LA CAISSE DE LA TUQUE SUR LA SELLETTE

28 mai 1997

La Ville de La Tuque accueille aujourd'hui, le 28 mai 1997, le Président du Mouvement Desjardins, M. Claude Béland. Depuis sa nomination et les révélations récentes sur les Présidents de la Fédération des Caisses de Montréal et de la Fédération des Caisses de l'Estrie, celui-ci a été particulièrement silencieux. Il est aussi tenu au courant de centaines de dossiers de victimes du système Desjardins à travers la Province, situation qu'il tente toujours d'ignorer en discréditant les victimes et les messagers.
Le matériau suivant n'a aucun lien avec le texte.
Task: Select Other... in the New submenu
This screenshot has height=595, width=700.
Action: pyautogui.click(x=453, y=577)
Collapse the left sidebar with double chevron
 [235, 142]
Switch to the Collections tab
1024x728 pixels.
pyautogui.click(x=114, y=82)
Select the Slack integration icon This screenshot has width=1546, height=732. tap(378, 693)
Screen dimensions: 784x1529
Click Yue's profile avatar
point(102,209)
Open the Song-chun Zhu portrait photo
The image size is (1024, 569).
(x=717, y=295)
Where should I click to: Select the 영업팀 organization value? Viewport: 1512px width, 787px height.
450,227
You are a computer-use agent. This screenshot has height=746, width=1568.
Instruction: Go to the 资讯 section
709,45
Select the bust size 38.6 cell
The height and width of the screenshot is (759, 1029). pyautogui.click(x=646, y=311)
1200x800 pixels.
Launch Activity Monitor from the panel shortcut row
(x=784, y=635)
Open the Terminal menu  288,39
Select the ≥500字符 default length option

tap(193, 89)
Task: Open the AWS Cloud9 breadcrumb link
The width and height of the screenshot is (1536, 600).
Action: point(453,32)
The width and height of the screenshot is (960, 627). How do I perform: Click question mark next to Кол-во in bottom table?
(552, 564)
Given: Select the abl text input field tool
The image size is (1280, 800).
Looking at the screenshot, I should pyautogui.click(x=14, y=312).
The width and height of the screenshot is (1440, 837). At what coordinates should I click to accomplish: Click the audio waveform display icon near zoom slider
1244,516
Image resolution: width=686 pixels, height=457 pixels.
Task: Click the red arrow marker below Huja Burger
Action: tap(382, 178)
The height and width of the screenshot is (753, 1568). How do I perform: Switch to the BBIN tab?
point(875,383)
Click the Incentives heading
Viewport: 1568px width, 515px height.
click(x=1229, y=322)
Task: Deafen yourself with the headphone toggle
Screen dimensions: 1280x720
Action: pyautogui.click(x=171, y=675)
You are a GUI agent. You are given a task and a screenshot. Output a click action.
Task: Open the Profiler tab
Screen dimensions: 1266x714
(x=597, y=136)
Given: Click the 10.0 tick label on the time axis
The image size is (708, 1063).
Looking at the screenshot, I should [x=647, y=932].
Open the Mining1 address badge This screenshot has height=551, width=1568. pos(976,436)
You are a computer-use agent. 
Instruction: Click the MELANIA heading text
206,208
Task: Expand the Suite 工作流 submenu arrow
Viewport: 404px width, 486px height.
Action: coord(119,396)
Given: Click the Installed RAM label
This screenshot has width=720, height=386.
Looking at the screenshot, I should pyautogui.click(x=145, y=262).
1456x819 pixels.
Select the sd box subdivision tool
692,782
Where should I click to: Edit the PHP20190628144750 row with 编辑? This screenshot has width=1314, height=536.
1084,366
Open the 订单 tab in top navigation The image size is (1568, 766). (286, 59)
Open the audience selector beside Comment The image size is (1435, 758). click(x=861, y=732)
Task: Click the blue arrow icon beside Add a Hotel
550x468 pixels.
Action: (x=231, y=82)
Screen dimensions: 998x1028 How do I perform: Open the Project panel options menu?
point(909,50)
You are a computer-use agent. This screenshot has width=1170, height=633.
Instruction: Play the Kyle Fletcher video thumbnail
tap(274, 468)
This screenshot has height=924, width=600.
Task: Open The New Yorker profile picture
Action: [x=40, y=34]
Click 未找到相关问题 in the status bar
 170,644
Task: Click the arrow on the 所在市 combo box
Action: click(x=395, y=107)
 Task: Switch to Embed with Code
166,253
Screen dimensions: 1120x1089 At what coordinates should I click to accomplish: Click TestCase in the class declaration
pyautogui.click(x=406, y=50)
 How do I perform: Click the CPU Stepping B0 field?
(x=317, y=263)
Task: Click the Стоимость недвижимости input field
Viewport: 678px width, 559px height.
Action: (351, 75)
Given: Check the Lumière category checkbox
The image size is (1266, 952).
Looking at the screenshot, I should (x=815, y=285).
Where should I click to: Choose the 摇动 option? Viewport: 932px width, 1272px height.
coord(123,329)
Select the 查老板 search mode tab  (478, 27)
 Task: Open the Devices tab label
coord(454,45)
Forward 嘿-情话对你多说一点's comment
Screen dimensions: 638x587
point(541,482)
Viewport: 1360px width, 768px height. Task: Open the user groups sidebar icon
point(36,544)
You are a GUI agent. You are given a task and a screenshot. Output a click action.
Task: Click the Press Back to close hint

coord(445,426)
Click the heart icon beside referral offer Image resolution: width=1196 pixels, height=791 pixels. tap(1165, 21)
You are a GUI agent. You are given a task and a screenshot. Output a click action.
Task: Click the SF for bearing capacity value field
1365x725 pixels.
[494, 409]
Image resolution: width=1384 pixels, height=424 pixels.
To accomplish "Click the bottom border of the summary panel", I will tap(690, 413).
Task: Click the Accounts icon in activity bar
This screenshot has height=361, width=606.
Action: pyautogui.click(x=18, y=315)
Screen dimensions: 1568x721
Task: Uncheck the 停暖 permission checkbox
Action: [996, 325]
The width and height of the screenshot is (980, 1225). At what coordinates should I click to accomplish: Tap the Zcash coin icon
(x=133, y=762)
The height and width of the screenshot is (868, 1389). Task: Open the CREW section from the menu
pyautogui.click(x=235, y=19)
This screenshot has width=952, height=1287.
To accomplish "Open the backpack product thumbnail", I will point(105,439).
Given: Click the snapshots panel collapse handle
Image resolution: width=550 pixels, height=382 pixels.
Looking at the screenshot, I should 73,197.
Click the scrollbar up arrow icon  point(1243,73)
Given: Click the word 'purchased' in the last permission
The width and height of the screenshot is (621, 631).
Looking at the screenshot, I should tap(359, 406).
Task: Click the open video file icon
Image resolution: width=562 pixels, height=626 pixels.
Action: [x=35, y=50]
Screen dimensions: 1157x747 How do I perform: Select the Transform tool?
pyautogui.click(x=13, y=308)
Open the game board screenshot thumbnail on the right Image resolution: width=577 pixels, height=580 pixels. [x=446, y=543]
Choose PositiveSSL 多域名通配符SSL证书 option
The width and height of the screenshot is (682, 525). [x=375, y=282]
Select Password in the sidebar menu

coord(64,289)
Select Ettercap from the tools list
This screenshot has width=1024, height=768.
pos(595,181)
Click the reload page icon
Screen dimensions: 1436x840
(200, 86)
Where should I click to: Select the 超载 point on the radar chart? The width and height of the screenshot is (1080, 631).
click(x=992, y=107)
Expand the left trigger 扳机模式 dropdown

Les problèmes du Mouvement Desjardins se multiplient et prennent toutes sortes de formes, alors qu'on constate que celui-ci tente encore de faire croire aux Québécois et Québécoises qu'il est une institution coopérative, alors que la plus grande partie de ses opérations échappent complètement au contrôle des sociétaires.

Il est difficile d'expliquer les comportements de la Caisse de La Tuque qui a décidé d'engager elle-même une pétition de faillite contre l'un de ses sociétaires, M. Pierre St-Louis, qui a osé questionner les gestes posés par cette Caisse à son encontre, gestes qui l'ont conduit dans de graves difficultés financières et autres. L'acharnement de la Caisse est fort étrange et tient pour beaucoup de la vengeance et de l'incompétence. L'analyse menée jusqu'ici par le Regroupement soulève des doutes sérieux sur la capacité de cette Caisse de traiter normalement ses sociétaires, dans le respect des principes d'entraide et de coopération. On profite visiblement que les sociétaires ne savent pas très bien ce qui se passe dans les opérations de la Caisse pour se permettre des actions irréfléchies.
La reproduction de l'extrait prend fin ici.